Growing up with books

Every writer starts out as a reader. If I cast my mind back to my childhood, books were a central feature of our lives. The greatest influence came from my paternal grandmother who lived with us growing up. She was a remarkable woman. Born in her father’s brewery in Kilkenny, Ireland in 1911, she had a small but fantastic library of books. Nanny, as we called her, trained as a Montessori teacher in London in the 1930s and later worked as a governess. She had a wonderful way with children. She introduced us to her favourite authors over the years and one of my sweetest memories is of sitting wedged into the armchair beside her as she read aloud.
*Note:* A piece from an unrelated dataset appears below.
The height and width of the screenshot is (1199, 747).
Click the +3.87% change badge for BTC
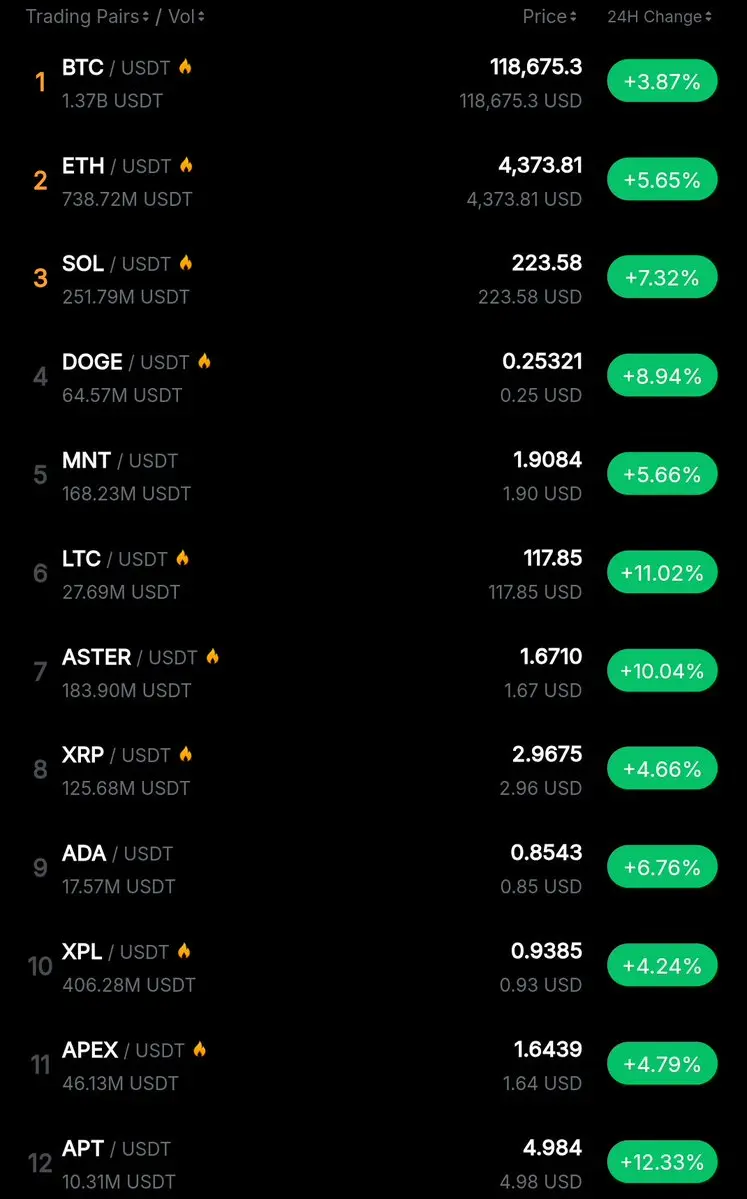[662, 82]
There was the Swallows and Amazons series by Arthur Ransome about a family of kids living in the English Lake District and My Family and Other Animals by Gerald Durrell describing his years living on the island of Corfu. Nanny was crazy about Dickens and read through Oliver Twist, David Copperfield, Dombey & Son, Nicholas Nickleby and  A Christmas Carol for us. She had a beautifully illustrated edition of the fairy tales of Hans Christian Andersen.
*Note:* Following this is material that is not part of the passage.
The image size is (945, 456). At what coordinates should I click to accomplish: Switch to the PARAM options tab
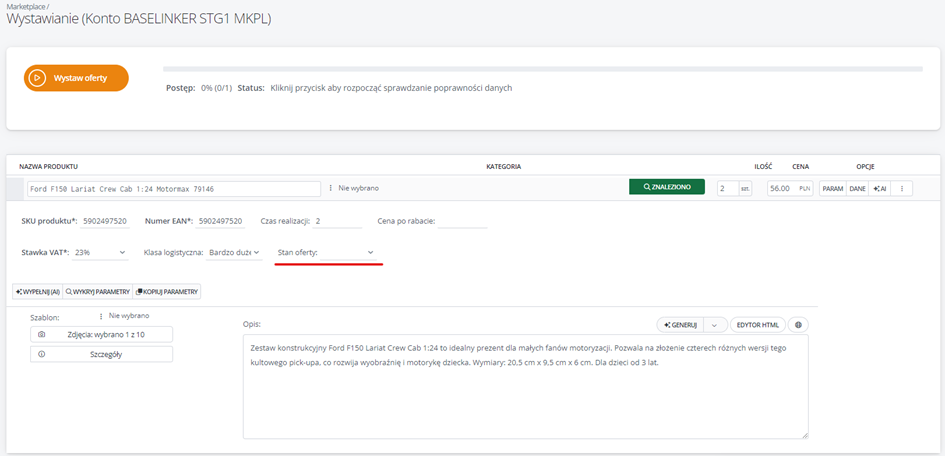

The more girl-oriented stories included The Ballet Shoes by Noel Streatfeild, A Little Princess and The Secret Garden by Frances Hodgson Burnett, Little Women and Anne of Green Gables were in there too as was the fantasy novel The Midnight Folk by John Masefield.

Stories featuring animals began with the Beatrix Potter series, moving on to Winnie the Pooh by A.A. Milne and The Wind in the Willows by Kenneth Grahame.

My own favourite children’s book of all time is The Animals of Farthing Wood by Colin Dann, the story of a group of animals forced to flee when their forest is destroyed. Tom McCaughren’s Run Swift, Run Free series also featured foxes’ adventures. The list goes on and the great thing is I now have the pleasure of starting all over again with my own children.